On the flip side I also think its possible that some jurisdictions are underreporting. With the lack of availability of testing kits I have read news reports that some countries are not counting deaths as due to Covid unless there's a positive test to back it up.
And that makes this whole situation even more complicated. How can you manage a situation without reasonably accurate measurements. Financial incentives could be goosing the number of deaths in the United States, but it could also be lowering the numbers in countries like Japan where testing is a fraction of what's taking place in countries like the United States and Canada. Both Canada and the U.S. are testing over 35,000 people per one million of populaiton while in Japan its only a little over 2,000 per one million of population.
Thanks for reading, I'll have more to say later.
1 comment:
I was speaking to my brother yesterday, a doctor who retired a bit over two years ago. He was an ER physician, a family doctor, any number of positions over the decades. He said he signed hundreds of death cerificates, and not one for flu that he can recall. Doctors are often pressed to sign certificates even for people not their patients because of scheduling, whatever.

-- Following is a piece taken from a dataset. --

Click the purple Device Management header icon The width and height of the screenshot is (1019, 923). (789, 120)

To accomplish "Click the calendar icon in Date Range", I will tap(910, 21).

Family members would say granny died after getting the flu, but he would attempt to find out what their other illnesses had been. He knew the underlying cause for his own patients of course. Sure the flu might have precipitated a certain death, but not be the real reason the old person finally conked out. There are no standards in Canada for doctors to apply to cause of death, because well, old people die. Imagine what the standards are worldwide ...
Yet, worldwide flu annual death numbers are trotted out by WHO, and used by the right wing and others to say, well Covid-19 is no worse than the flu, or maybe just, say, a few times worse. Who in hell knows the real answer? Nobody, that's who.

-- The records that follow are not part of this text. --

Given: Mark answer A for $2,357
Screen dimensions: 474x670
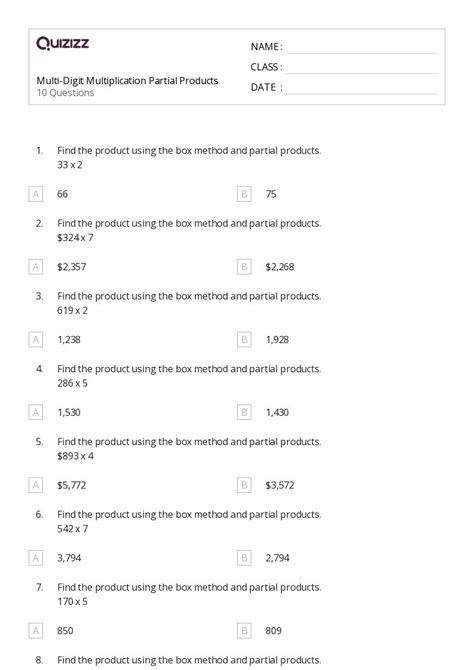Looking at the screenshot, I should pyautogui.click(x=36, y=267).
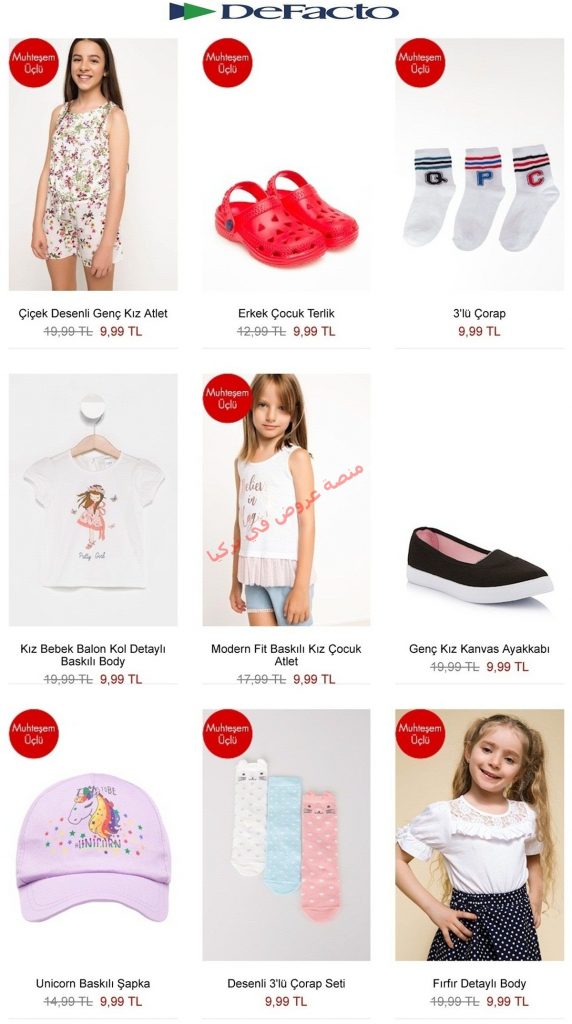Click Muhteşem Üçlü badge on unicorn cap
This screenshot has height=1024, width=572.
click(34, 733)
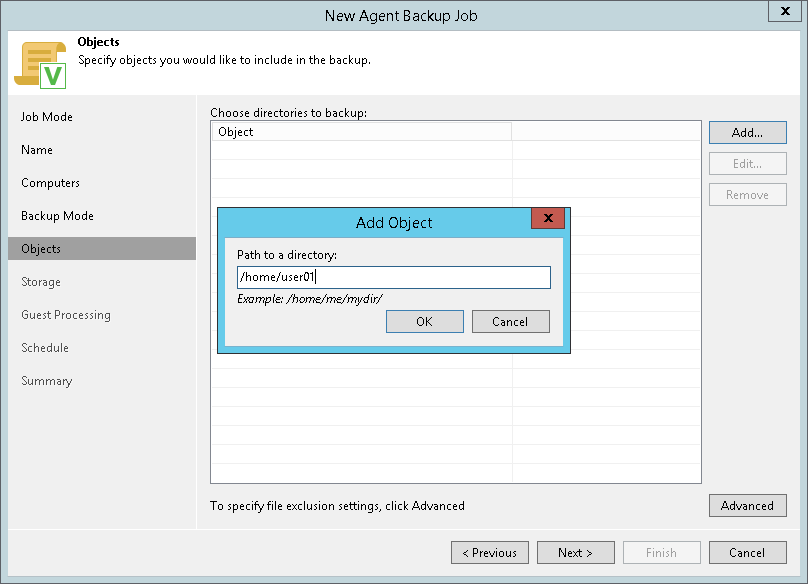Proceed with the Next button

pos(575,553)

Until he found out last night about the asymptomatic testing results in Calgary so far this week (3.6%) he was of the opinion that the chance of getting the virus round here in Nova Scotia was pretty darn small, and getting on for impossible in PEI or NB. So I opened my big mouth and blurted online that the re-opening measures in those two provinces was unreasonably slow and harsh, because his opinion was a lot more informed than mine, and the results he'd read about up till then made no cogent overall sense to him. He hasn't bothered wearing a mask, because he knows he can't infect anyone. Now he's going to, to protect himself from others, the opposite of the line we've been fed. He and I are both oldsters and likely to have worse than average response after getting the virus. Now try to find a mask after Tam "recommended" their use. Not a chance, they'll be like toilet paper.

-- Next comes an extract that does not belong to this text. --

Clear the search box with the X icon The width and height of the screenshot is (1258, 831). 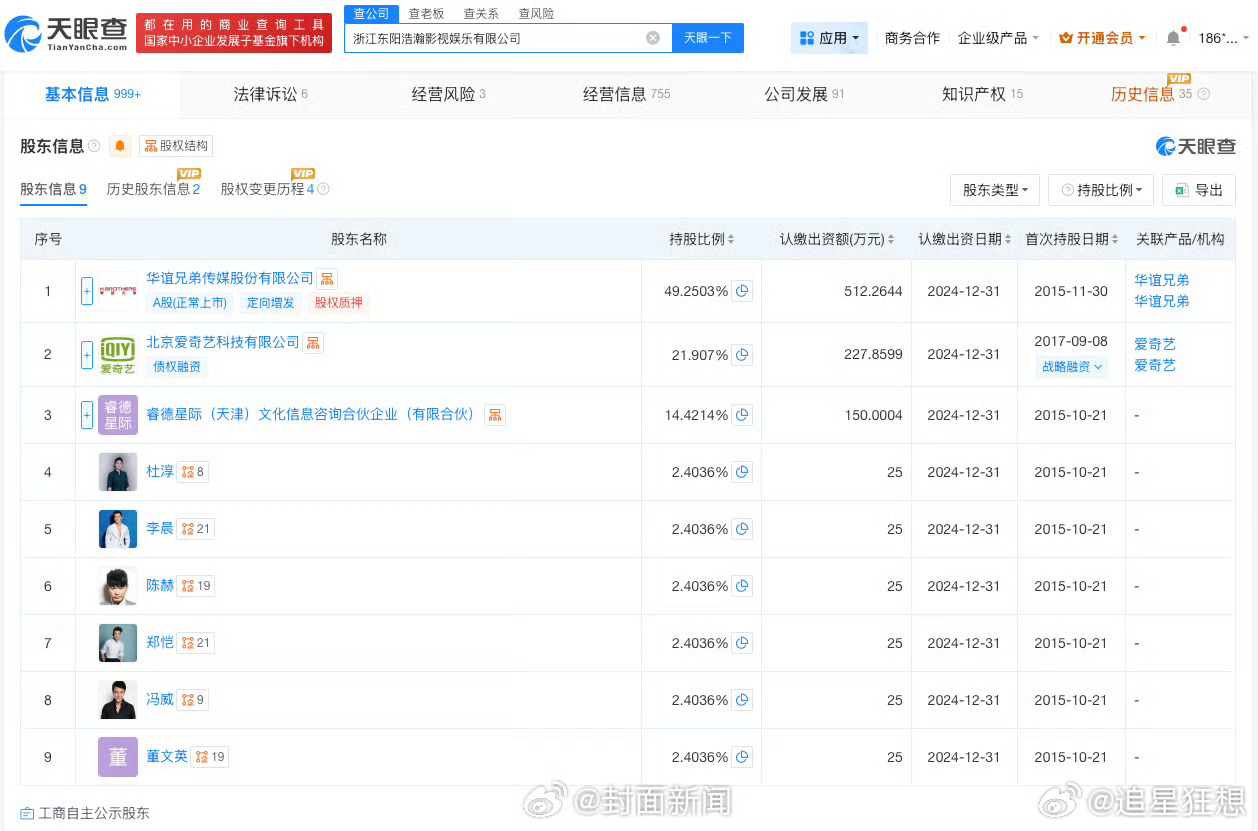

Here we know that hospitals are relatively empty, ERs are running only 50%, doctors are saying on TV that their patients are staying away but shouldn't for treatment of all the normal maladies. People are freaked out, that's why. The constant media drum has us all turned into supine followers of Public Health official pronouncements. Same in the US for normal people, and business is down for the HMOs that pay doctors from insurance and raiding patients' personal bank accounts. Thousands of doctors have been delisted and have little income, because they aren't billing and generating enough profit for the private vampires who own the system. Upside down logic, but Onex who own Chapters and Westjet are an HMO in the US, and doing the same as the rest of those schmucks. Hail private health care. Not.
So I'm more than willing to believe US hospital docs are signing off deaths as Covid-19 to get extra bucks for everyone in the biz as it surely is, especially as the over 65's are government money on the hoof, so to speak.
Look forward to reading of your further research.